La corruption, malgré
des progrès, reste par ailleurs, un des handicaps essentiels de l’économie
marocaine.
2- Par ailleurs,
observe le rapport, malgré le renforcement des pouvoirs du Premier ministre qui
devient «chef du gouvernement», le roi demeure un acteur important du pouvoir exécutif.

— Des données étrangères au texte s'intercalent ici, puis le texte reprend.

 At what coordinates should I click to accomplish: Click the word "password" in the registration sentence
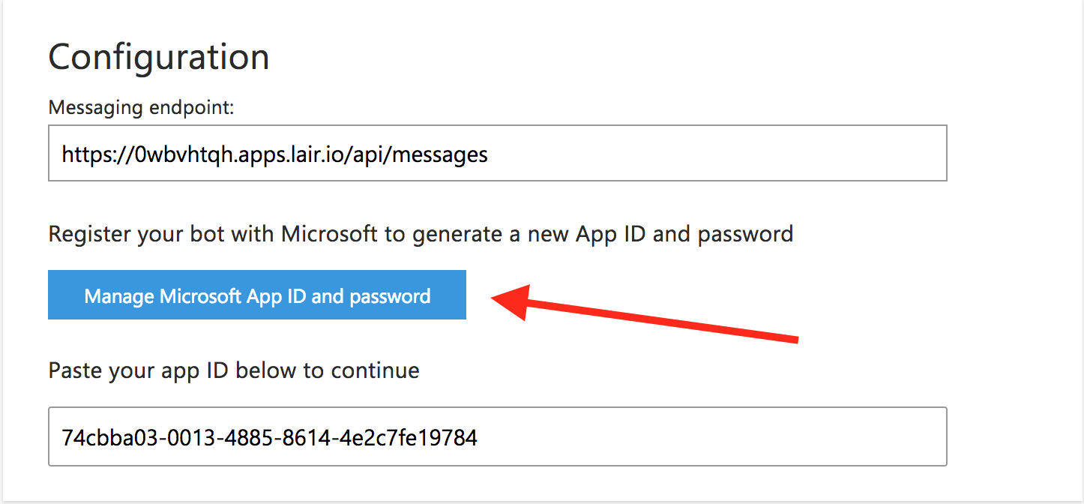pos(745,234)
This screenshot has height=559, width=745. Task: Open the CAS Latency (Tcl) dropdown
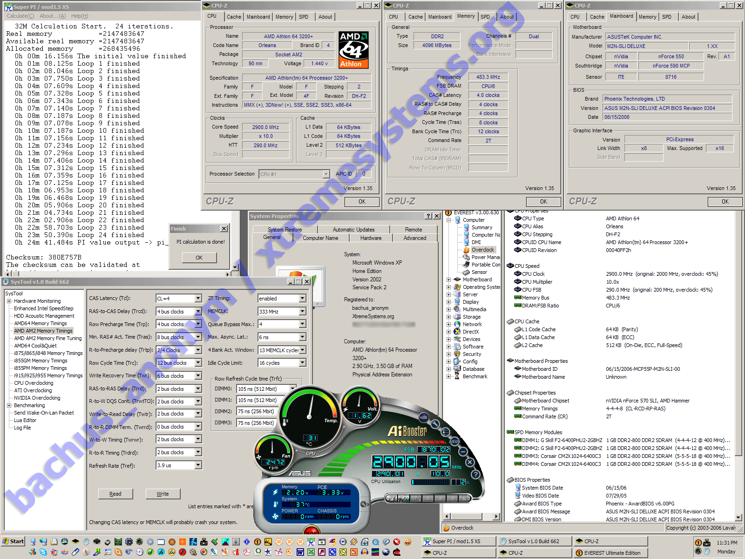pyautogui.click(x=198, y=299)
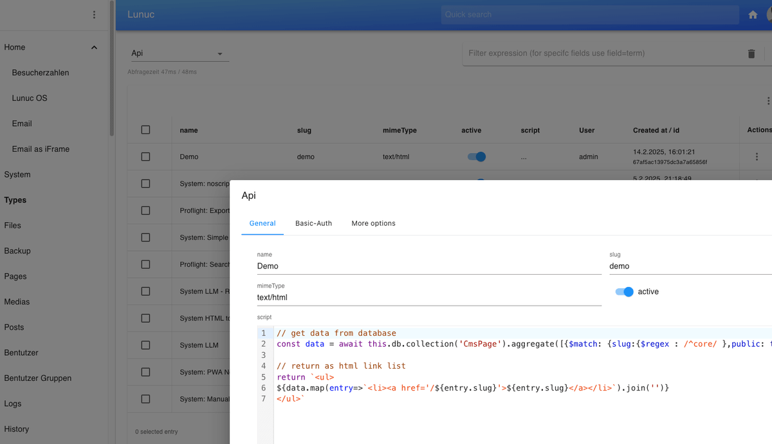Image resolution: width=772 pixels, height=444 pixels.
Task: Click the home icon in top bar
Action: tap(753, 15)
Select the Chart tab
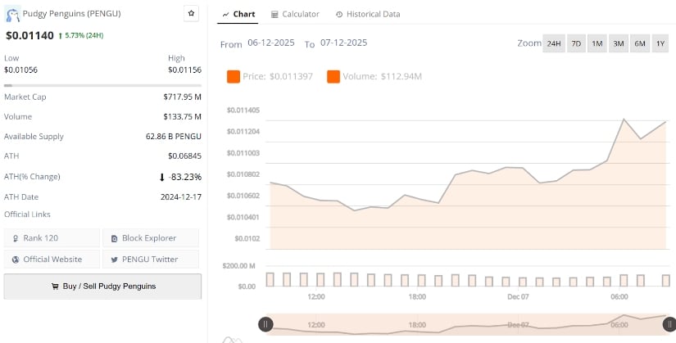 click(x=238, y=14)
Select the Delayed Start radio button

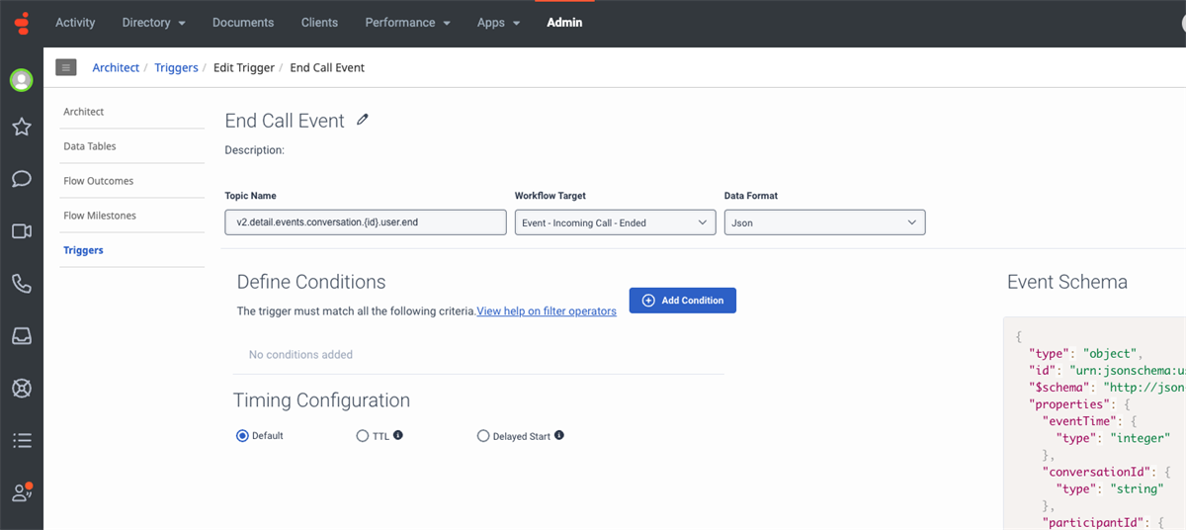click(x=483, y=436)
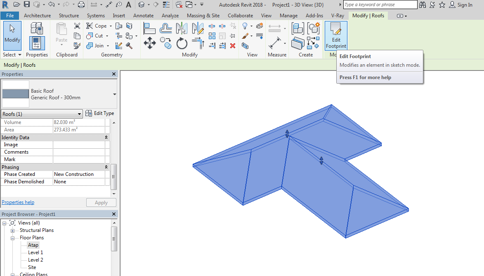
Task: Toggle the favorites star next to search
Action: point(442,5)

Il continue de présider le conseil des ministres, demeure le chef des armées,
préside un «Conseil supérieur de sécurité» et surtout conserve son statut de
«Commandeur des croyants».
C'est que Mohammed VI
a personnellement placé son règne «sous le signe des réformes visant à mettre
en place une société plus juste et plus ouverte. Malgré des résultats reflétant
le volontarisme de cette politique, des progrès restent à accomplir».
Il a tout d’abord
fait de la lutte contre la pauvreté une de ses priorités, déclarant
refuser d’être «le souverain d’un peuple de miséreux».
Il a aussi initié des
politiques visant à «promouvoir notamment l’émancipation des femmes,
l’alphabétisation de la population, la lutte contre le chômage et la corruption
et la modernisation de l’administration et des infrastructures».
En même temps, «les
chantiers du port de Tanger-Méditerranée et de celui de Casablanca,
l’aménagement de la vallée du Bouregreg, la politique d’électrification du
pays, la mise en chantier de grandes autoroutes et de lignes TGV témoignent de
cette politique volontariste, qui a représenté, entre 2008 et 2012, près de 11
milliards d’euros d’investissements. Cette politique de grands travaux s’est en
outre doublée d’une nouvelle approche du développement territorial dans l’idée
que ce dernier allait de pair avec les politiques sectorielles».
Hormis cela, estime
le rapport, des progrès restent à accomplir en ce qui concerne la justice et la
corruption. Concernant la justice, 23 projets de loi ont été envoyés au
secrétariat général du gouvernement sur les différents aspects de la réforme
(révision du statut de la magistrature, révision du code de procédure pénale…etc.).
Concernant la lutte
contre la corruption, «la situation s’est améliorée, car le Gouvernement a pris
un certain nombre de mesures efficaces en ce sens : déclaration du patrimoine,
nouveau plan de lutte contre la corruption pour 2010-2012, ou encore projet de
loi sur l’accès à l’information».
Autre défaillance: les
mesures restrictives qui sont toujours constatées en matière de liberté de la
presse par exemple, ou encore de liberté d’expression et de manifestation.